Toward Practical Benchmarks of Ising Machines: A Case Study on the Quadratic Knapsack Problem
Kentaro Ohno, Tatsuhiko Shirai, Nozomu Togawa
TL;DR
The paper addresses practical benchmarks for Ising machines solving constrained combinatorial problems by focusing on the Quadratic Knapsack Problem (QKP). It introduces a simple two-stage post-processing scheme (repair followed by improvement) to convert infeasible Ising outputs into feasible solutions and then locally improve them, thereby relaxing the dependence on penalty encoding. Through extensive simulations and hardware experiments with the Amplify Annealing Engine, the method substantially improves solution quality and feasibility, achieving best-known results on many medium- and large-scale QKP instances and demonstrating competitive performance against specialized heuristics and solvers. The findings highlight a practical pathway to leverage Ising machines for constrained optimization and encourage broader benchmarking across problem classes and encoding strategies.
Abstract
Combinatorial optimization has wide applications from industry to natural science.

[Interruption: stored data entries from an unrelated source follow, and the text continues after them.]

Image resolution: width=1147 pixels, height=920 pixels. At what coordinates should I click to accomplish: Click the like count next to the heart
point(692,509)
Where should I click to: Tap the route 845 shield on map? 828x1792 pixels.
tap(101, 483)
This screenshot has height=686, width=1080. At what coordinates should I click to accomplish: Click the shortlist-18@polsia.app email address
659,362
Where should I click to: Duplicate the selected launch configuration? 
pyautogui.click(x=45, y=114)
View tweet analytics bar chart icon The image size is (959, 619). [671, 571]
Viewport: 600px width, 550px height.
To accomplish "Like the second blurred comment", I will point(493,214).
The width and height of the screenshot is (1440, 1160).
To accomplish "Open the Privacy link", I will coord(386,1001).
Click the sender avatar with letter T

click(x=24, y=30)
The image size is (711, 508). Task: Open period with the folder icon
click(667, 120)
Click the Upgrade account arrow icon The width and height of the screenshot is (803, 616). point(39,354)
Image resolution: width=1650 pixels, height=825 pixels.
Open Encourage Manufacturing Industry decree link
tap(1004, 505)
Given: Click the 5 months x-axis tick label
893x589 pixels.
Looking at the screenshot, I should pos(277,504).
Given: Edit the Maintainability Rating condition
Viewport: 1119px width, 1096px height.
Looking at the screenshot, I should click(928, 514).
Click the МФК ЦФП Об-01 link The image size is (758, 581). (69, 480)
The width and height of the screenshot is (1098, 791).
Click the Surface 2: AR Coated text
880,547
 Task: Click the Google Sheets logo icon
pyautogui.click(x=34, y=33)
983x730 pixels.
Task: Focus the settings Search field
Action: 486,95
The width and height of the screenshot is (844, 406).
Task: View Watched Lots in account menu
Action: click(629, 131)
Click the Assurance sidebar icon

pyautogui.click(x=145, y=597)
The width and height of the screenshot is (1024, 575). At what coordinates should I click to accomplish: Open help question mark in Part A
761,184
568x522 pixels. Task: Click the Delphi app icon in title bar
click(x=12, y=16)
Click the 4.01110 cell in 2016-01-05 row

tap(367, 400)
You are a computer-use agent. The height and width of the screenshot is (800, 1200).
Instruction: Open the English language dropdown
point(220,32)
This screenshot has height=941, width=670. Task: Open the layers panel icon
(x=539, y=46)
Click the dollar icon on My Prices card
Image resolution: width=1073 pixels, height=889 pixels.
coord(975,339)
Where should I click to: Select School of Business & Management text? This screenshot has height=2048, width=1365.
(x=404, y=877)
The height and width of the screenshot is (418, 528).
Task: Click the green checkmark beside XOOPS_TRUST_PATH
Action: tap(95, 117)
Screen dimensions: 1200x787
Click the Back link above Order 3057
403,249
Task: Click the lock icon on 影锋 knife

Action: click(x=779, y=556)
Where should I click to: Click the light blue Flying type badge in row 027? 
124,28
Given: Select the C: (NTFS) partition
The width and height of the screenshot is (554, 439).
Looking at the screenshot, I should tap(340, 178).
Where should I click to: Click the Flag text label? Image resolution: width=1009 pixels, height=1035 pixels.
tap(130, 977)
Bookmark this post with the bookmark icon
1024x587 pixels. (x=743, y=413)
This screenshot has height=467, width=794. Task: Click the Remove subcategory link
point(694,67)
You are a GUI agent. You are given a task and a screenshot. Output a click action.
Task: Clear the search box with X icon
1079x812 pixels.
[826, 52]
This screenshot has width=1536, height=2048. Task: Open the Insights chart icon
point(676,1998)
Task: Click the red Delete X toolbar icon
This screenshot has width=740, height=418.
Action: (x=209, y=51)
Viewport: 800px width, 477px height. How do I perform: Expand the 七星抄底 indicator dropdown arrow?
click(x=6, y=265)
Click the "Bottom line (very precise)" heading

Ising machines bring an emerging computing paradigm for efficiently solving a combinatorial optimization problem by searching a ground state of a given Ising model. Current cutting-edge Ising machines achieve fast sampling of near-optimal solutions of the max-cut problem. However, for problems with additional constraint conditions, their advantages have been hardly shown due to difficulties in handling the constraints. In this work, we focus on benchmarks of Ising machines on the quadratic knapsack problem (QKP). To bring out their practical performance, we propose fast two-stage post-processing for Ising machines, which makes handling the constraint easier. Simulation based on simulated annealing shows that the proposed method substantially improves the solving performance of Ising machines and the improvement is robust to a choice of encoding of the constraint condition. Through evaluation using an Ising machine called Amplify Annealing Engine, the proposed method is shown to dramatically improve its solving performance on the QKP. These results are a crucial step toward showing advantages of Ising machines on practical problems involving various constraint conditions.